Kalbin bazısı çabuk kirlenir. Bazısı yasakcı bırakır. Bazı kalbler selimdir, emindir. Bazen olur ki eğlenir ve keyiflenir. Bazı zamanlar kemali ıstrahata çekilir, ve dünyadan veda eder. Onu bazen sözlerinden anlamayan nefisle yaka-paça olurken görürüz. Bazende kapısına koyduğu yasakçıya emir verirken. Bazen dünyaya sarılırken dikkatimizi celb eder. Bazen kuvvetli bir şahenşah gibi çoşarken… konuşur o beytullah, dili vardır madeni kelimattır, kuvvetlidir. Ama bazen o, kendisini anlamayanların yanında bulur ve buruktur o kalbin gözbebeği. Bazen ziyası ile coşar, teneffüs eder o kalb ve teyakkuzdadır her zaman. Niyeti sağlamdır, ürperir cehennemden –aynen cennet misalinde tebessüm eden siması gibi- ama gaflet boğamamıştır kalb(ettirmiştir) bütün menfi ahvalleri müsbete. Hırsızlara karşı temkinlidir yol vermez ki girsin o kudsi mabede. Dışı sahray-ı kesrette içi umman-ı vahdettedir.
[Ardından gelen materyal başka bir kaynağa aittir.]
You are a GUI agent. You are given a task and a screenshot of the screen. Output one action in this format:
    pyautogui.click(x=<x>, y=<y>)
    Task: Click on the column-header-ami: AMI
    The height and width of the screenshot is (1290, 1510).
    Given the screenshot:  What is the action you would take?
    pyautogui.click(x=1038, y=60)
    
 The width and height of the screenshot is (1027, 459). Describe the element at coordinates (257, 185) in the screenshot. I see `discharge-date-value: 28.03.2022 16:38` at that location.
Ama bazı kalbler vardır, marifete karşı yorulmaz ve tok olmaz bir iştiha taşır,safiyeti, berraklığı ile göz kamaştırır, seyahat eder o ali seyyah. Asırlara basarak yükselir o saadetli asra ve kainatı karşısına alır halıkını sorar ve ellibeş lisanla şahid olur kainat. Yolculuğu meraklıdır,hasbidir. Rabbim ne istiyor? Der o kalbler. Ruh ve cesedine galiptir aşk doludur felah bulmuştur ve en önemlisi AKLEDER O KALBİ KALBLER.
Ama imtihan dünyası, bazen nisbete girer kalbsiz bir kalb olur. Yerinde durmaz aidiyetini unutur. Arkadaş bulamamıştır ruhunda,basiret nurunu çaldırmış bir ama gibi gezer günahların yollarında. İçini deldirmiş bir çekirdek gibi, kendisini ziruhların ağzına/midesine düşüren sahibinden yakınır ama nafile. Tefessühe yüz tutmuş güzide bir mecnun gibi girmiştir o çıkmaz sokaklara. Katre dürbün gözüyle isyan eder karanlık gecelerde güneşine. Zühre çiçeği misali başını eğmiştir nefsine. Işık böceği gibi güvenmiştir beline. İstiğfara mecali kalmayan elleri ile tenkid eder rabbini. Bir gece yolcusu misali gibi bilmez güneşi. Tabiatı yarasalaşmıştır, reşhaya sormaz rabbini. Renkler ve hususiyetler dağıtmıştır onun kalbini. Nakışlı bir çiçeğim BEN der. Kamere aşık olmuştur bilmez şems-i ezeliyi. Reşha der ona, başını kaldır o hevayı nefisten safi bir niyetle muhabbet et. Ölü ve mefluç olmuş, hayra ve nura karşı. Batını ve zahiri vecihleri gayelerini unutmuş, bir sonbahar yaprağı gibi sararıp solmuştur. An meselesidir toprağa girmesi. Mağluptur o nefsi arzulara… pusulasını kaybetmiş, ifsad olmuştur artık o.